South Sudan: ‘Outraged’ UN experts say ongoing widespread human rights violations may amount to war crimes

© UNICEF/UN0234655/Modola Families wait in the early hours of the morning to be registered prior to a food distribution carried out by the United Nations World Food Programme (WFP) and partner agencies, in Thonyor, Leer county, South Sudan.

This article is brought to you in association with the United Nations.


United Nations investigators on Wednesday denounced a raft of gross human rights violations being perpetrated in South Sudan, where over the past year, incidents of rape have surged and abductions, sexual slavery and brutal killings “have become commonplace.”

“There is a confirmed pattern of how combatants attack villages, plunder homes, take women as sexual slaves and then set homes alight – often with people in them,” Yasmin Sooka, Chair of the Commission on Human Rights in South Sudan said in Nairobi at the launch of the launch of the three-member expert-body’s third report.

“Rapes, gang rapes, sexual mutilation, abductions and sexual slavery, as well as killings, have become commonplace in South Sudan,” she continued. “There is no doubt that these crimes are persistent because impunity is so entrenched that every kind of norm is broken.”

While a lack of accountability during the country’s struggle for independence has helped to fuel the current conflict, the report stresses that sustainable peace requires tangible and credible accountability and justice.

“We do acknowledge the efforts of the Government to hold some perpetrators accountable for gross violations of human rights and serious violations of international humanitarian law,” Commissioner Andrew Clapham said in Geneva.

“However, we also have to note that pervasive impunity remains the norm.”

The Commission, set up in 2016 by the UN Human Rights Council, urged the Government, the region and the international community to “take urgent steps” to respect the cessation of hostilities, implement the Revitalized Agreement signed five months ago and “push to silence the guns completely.”

South Sudan, the world’s youngest nation, has been mired in instability and conflict for nearly all seven years of its existence.

Earlier in 2018, President Salva Kiir and his former Vice-President and long-time political rival, Riek Machar, signed a new peace accord, and hopes have been high that the deal would finally end the crisis and deliver better and safer conditions for millions that have been left homeless and hungry.

A downward spiral

Since its December 2017 update, the Commission said the magnitude of rape and sexual violence has worsened markedly, with a surge in rapes between November and December.

According to UNICEF, 25 per cent of those targeted by sexual violence are children, including girls as young as seven. Elderly and pregnant women have also been raped, and sexual violence against men and boys remains underreported as the stigma attached to it is higher than that of raping and killing the young and the elderly.

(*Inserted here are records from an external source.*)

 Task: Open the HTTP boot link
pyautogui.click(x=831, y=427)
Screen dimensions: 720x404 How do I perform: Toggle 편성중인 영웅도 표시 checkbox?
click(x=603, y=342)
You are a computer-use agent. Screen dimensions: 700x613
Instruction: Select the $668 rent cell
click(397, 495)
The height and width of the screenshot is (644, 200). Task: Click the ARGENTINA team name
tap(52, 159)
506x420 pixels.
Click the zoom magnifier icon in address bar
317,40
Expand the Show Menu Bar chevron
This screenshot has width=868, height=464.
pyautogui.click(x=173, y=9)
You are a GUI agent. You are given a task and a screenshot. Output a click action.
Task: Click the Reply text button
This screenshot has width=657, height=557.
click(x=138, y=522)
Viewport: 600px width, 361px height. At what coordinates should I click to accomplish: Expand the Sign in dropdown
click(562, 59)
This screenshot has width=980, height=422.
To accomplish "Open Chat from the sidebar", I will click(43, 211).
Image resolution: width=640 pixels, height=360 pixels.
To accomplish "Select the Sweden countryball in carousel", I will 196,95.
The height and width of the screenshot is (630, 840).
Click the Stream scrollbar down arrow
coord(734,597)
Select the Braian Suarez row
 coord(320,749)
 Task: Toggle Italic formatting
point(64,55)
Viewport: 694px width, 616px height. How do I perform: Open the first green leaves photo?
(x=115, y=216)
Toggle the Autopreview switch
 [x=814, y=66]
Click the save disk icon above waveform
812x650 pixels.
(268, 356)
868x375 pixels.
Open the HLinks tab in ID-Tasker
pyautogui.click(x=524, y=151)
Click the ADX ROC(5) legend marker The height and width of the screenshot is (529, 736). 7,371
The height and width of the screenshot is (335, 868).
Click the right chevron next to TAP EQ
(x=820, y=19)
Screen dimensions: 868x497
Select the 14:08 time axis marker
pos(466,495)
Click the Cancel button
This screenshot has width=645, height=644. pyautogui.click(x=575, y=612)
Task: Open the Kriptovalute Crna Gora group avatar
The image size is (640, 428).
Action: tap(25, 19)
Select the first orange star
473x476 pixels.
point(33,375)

The Commission also investigated sexual exploitation and abuse allegations committed by UN peacekeepers.

Cases in 2018, which involved 18 alleged perpetrators of the UN Mission in South Sudan (UNMISS), were registered in the UN Sexual Exploitation and Abuse Database, and peacekeepers from one of the Protection of Civilians sites were repatriated.

The Commission also noted a link between the conflict and the country’s political economy – pointing to the misappropriation of natural resources, and “a total lack of transparency and independent oversight,” that has allegedly diverted revenues to Government elites.

Victims and vulnerable communities – especially women, the internally displaced and refugees – must be included in designing and implementing mechanisms for the transitional justice agenda, which the Commission deemed “essential for building sustainable peace.”

As it continues to document violations, build dossiers on perpetrators, and collect and preserve evidence for future accountability processes, the Commission has detailed three case studies documenting war crimes, which will be handed over to the Right Commission in Geneva.

“This evidence may be used beyond South Sudanese bodies – it may be available on request to regional and state parties for future prosecutions,” said Commissioner Barney Afako.

“With sustained political will and effective leadership,” concluded Ms. Sooka, “the transitional justice framework and mechanisms can help to bring accountability, reconciliation and healing as South Sudanese deal with the past and secure their future stability and prosperity.”